As always, send photos of finished products to Feel free to sell the finished products of this, but please link the customers to the pattern here. Please don't sell the pattern. Thanks!

There's a reason this post is overcome with blue. Today autism speaks has asked everyone to Light It Up Blue. It's all to raise awareness about autism. I'm lucky enough to know not only people working daily with kids on the ASD spectrum, I know some kids on it as well. My son is having his own issues with development and speech, so I sympathize with wanting your child to excel and grow past their shortcomings, but wouldn't change a thing about them. I once heard someone say that the fear of autism is much worse than the actuality of it. I wholeheartedly believe this. PLEASE, take the time to learn the possible warning signs of autism. Early Intervention makes all the difference, and you could notice something a parent may not.


  1. Love love love! That's one of my favorite shades of blue and that butterfly is so cute. I always see flowers but the butterfly is different <3

  2. I found your blog through ravelry and I read every post! I wanted to tell you that your blog is a great resource for a beginner..I love how you show pictures for each step rather than the endless lines of mysterious code that crochet instructions look like to the beginner. Thank you so much for sharing all your knowledge..I learned a lot of new stitches:)

  3. Thanks so much! It's always good to hear that I'm helping. I'm a pretty seasoned crocheter and there are plenty of times I like having step by step photos to help me out. :)

  4. Thank you so much for this lovely pattern! I have thoroughly enjoyed learning both the twisted dc technique and the crab stitch!

    I have a special place in my heart for people with autism. My sister is an Aspie, her son is PDD-NOS, and two of my own children are on the spectrum <3 The baby was worse than the older one, and we started early intervention when he was 9 months old. He is now a fabulous nearly 3 year old who is just a tad quirky, but otherwise passes as "typical". My sister says that early intervention is the worst thing for parents of autistic kids - it makes the parents look crazy because it is so unbelievably effective LOL! She couldn't be more right!!!

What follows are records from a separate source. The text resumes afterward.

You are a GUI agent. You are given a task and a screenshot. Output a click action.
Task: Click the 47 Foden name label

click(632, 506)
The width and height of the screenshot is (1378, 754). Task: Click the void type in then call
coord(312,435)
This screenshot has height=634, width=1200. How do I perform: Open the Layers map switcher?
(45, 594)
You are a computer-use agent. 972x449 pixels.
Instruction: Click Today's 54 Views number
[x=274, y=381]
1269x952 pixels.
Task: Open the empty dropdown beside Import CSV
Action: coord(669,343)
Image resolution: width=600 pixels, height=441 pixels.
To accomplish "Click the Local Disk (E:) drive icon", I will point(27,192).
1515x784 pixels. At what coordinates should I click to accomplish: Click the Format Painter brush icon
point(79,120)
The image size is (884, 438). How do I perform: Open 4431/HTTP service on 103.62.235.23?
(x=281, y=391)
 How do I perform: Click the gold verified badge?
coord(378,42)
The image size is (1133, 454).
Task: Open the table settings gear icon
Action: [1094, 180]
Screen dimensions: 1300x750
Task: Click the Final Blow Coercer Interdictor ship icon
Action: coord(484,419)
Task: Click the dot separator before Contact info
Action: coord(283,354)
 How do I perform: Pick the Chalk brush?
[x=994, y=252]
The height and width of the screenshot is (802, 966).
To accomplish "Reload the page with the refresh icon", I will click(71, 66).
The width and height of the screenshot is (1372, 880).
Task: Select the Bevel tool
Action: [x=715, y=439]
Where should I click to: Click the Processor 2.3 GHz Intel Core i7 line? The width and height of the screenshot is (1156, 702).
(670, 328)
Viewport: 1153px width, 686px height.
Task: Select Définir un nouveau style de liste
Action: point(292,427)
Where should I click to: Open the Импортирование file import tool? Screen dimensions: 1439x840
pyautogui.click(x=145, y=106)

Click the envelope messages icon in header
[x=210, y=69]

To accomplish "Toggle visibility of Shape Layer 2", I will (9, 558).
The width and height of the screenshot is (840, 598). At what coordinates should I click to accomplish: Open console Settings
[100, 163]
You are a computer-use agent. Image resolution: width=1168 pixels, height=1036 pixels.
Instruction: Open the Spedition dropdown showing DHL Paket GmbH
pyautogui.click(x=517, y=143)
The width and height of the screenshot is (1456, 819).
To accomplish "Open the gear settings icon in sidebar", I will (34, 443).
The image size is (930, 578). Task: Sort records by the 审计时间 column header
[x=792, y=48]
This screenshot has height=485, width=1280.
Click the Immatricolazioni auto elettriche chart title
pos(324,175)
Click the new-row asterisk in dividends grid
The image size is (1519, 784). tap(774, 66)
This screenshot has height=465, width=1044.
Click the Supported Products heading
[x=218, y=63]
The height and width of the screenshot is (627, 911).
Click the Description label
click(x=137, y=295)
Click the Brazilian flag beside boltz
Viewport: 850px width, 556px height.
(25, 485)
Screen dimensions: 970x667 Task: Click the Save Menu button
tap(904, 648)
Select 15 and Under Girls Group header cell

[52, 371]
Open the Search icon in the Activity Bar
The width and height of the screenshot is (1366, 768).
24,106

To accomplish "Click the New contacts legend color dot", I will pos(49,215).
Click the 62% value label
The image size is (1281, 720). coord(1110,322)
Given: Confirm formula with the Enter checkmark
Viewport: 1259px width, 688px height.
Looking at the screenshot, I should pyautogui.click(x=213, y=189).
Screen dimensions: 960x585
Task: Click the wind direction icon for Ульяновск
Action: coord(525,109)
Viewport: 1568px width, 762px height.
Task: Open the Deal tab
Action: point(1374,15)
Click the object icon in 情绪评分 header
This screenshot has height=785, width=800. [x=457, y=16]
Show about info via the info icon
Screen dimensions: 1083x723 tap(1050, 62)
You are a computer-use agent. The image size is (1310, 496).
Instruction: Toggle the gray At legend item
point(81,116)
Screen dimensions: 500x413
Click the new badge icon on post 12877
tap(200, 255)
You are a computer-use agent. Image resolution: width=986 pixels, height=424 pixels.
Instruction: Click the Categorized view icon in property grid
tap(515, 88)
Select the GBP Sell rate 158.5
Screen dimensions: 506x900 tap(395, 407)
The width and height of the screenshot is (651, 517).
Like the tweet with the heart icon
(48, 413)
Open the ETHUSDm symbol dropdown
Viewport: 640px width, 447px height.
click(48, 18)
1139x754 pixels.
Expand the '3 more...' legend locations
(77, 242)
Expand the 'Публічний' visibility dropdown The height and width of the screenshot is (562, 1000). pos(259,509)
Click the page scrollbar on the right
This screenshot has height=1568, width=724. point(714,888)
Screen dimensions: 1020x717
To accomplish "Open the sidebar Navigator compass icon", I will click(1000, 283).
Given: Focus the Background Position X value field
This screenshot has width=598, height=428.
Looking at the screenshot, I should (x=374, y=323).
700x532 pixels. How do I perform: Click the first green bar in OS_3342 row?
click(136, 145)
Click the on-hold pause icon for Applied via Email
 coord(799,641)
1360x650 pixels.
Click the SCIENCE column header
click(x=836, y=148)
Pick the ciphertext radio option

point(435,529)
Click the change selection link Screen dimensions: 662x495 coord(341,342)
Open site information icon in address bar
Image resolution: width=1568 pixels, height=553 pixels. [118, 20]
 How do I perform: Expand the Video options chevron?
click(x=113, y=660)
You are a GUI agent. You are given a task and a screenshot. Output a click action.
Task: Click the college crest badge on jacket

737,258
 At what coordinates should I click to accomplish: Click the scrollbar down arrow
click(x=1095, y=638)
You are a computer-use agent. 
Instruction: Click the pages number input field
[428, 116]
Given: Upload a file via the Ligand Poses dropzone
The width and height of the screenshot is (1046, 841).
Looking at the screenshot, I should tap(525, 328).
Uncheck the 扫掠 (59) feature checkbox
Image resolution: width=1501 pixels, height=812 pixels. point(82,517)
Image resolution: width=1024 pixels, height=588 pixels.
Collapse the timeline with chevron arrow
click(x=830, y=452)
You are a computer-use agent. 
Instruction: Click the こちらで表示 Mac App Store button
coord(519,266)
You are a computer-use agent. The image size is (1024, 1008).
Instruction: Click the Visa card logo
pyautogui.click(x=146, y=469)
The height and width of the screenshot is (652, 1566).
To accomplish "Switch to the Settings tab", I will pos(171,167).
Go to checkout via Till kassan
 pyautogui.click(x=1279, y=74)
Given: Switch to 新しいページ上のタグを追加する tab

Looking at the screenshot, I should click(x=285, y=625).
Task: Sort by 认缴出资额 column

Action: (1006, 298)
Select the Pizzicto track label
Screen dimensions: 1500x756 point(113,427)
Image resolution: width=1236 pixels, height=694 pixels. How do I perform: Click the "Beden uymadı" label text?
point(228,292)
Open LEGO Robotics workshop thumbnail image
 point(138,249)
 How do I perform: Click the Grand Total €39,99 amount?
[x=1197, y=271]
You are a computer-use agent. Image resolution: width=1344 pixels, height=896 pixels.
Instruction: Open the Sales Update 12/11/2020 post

  5. Awesome Hat!! I really love the color and the butterfly is such a nice touch. Something really different. Is the butterfly your own pattern? I would love to have the pattern for the butterfly or know where to find it. It is just what I have been looking for.

    Thank you for sharing your hat with everyone!!

  6. I, sadly, did not come up with the butterfly pattern on my own. It's from 75 Birds, Butterflies, and Little Beasts to knit and crochet by Leslie Stanfield. Here's a link to buy the book on amazon:

    She also has a book of 100 Flowers to Knit and Crochet. They're both amazing! I love them so much. Even if you're not a knitter there are plenty of crochet patterns to make up for it.

  7. If you crochet tightly I must crochet SUPER tight! Mine was baby sized. LOL. Try again with an N hook.